My mailbox.org account came with a few GB of cloud storage. I'll put encrypted documents on there (like tax return) because it's soo easy to encrypt / decrypt on a browser with your GPG key with their web application.
I use Mac devices (iPhone, Mac book) and have a Linux workstation.
Git is a great fit for this use case because these accounts are long-lived and the history is worth tracking, I can detect all accidental manual changes and machine corruption, and I can synchronize repositories between different machines and storage drives. The contents of these Git repos only ever pass through my computers, USB ports, and LAN; they never get uploaded to the Internet, GitHub, or any cloud service.

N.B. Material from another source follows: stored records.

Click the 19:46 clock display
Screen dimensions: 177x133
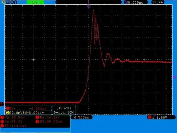(158, 2)
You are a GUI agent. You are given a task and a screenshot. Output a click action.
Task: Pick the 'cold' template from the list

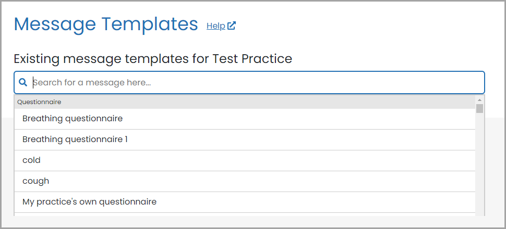245,160
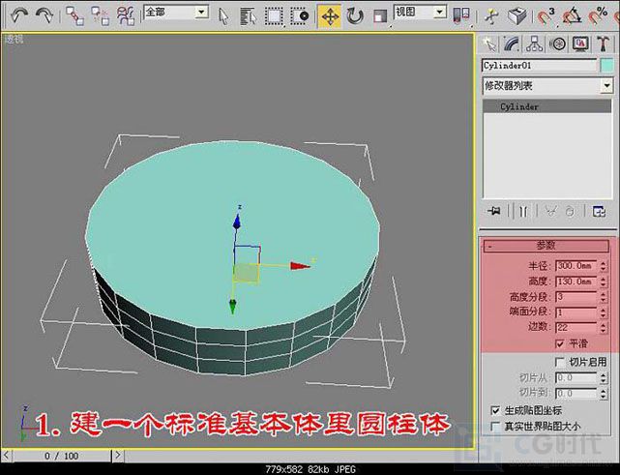The width and height of the screenshot is (620, 475).
Task: Click the object color swatch
Action: point(606,66)
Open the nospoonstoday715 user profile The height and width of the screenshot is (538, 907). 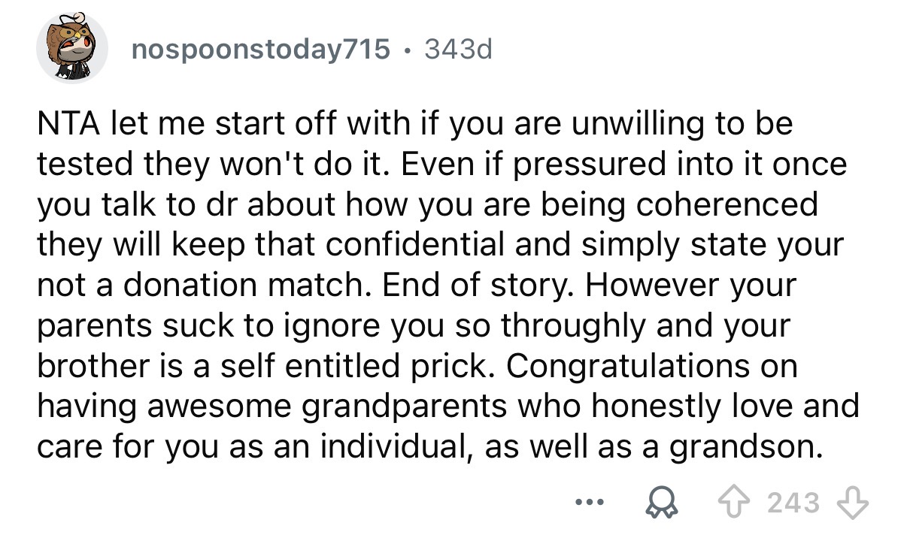pyautogui.click(x=260, y=50)
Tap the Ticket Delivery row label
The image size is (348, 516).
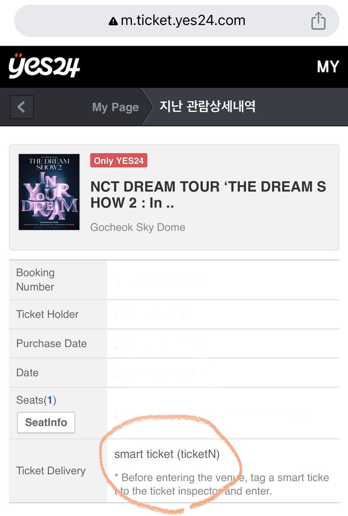(51, 471)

Rclone (with Crypt command for encryption) for encrypted cloud sync to a single cloud provider. This is for files less suited to incremental backups e.g. large binary files that may get modified like games, movies, phone app backups etc.
The thing I really like about this is if my hard drive goes kaput, I can boot up the external drive and be back in business in short order. Otherwise, I spend the whole day getting a replacement hard drive or computer and setting up my dev environment.